あのログハウスと言っていいのかちょっと分からない規模のデカさを誇るログハウスが存在しない。

俺らの、短い"記憶"が詰まった場所が。

俺らの、たった一人の"娘"が。

「結愛ちゃんは....どこに....」

「ユズ、泣くな。きっとどこかで、結愛は俺らを待ってるよ」

ここに住人がいないのも、言われてみれば最初っからおかしいのだ。

もしかしたら、あの母船に避難しているのかもしれない。

あの、空に....

「和人....?」

涙を流しながら、手を伸ばす。

届かないものを掴もうとする。

怒り、哀しみ、幾つもの感情が、俺の中を行き交う。

どうすれば、結愛を見つけられるのだろうかも分からず、俺は歩き出した。

少し。

心当たりというか、仮説があるのだ。


あの世界で見た明里の姿。

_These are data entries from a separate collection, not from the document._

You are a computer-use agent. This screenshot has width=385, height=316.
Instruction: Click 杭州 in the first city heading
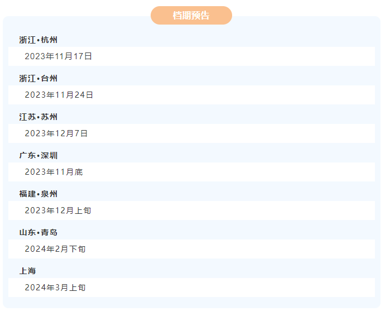(x=49, y=40)
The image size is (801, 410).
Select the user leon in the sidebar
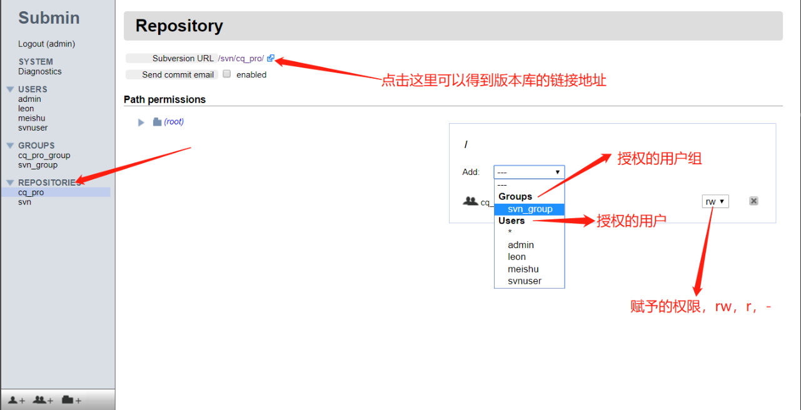click(25, 108)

その背中は、どこか結愛に似ていた気がする。

もし、何か関係があるのなら、そのヒントは神社にあるはずだ。

「....あの神社に行くの?」

「よく分かったね。....ほら、行こうか」

ユズの手を掴んだ。手を繋いだ。

もし、誰かに結愛が誰かに誘拐されているのであれば、たとえそうでなくとも。

その原因が、悪であるのなら。

俺は絶対に許さない。

魔物が復活する前に、あの神社に進め。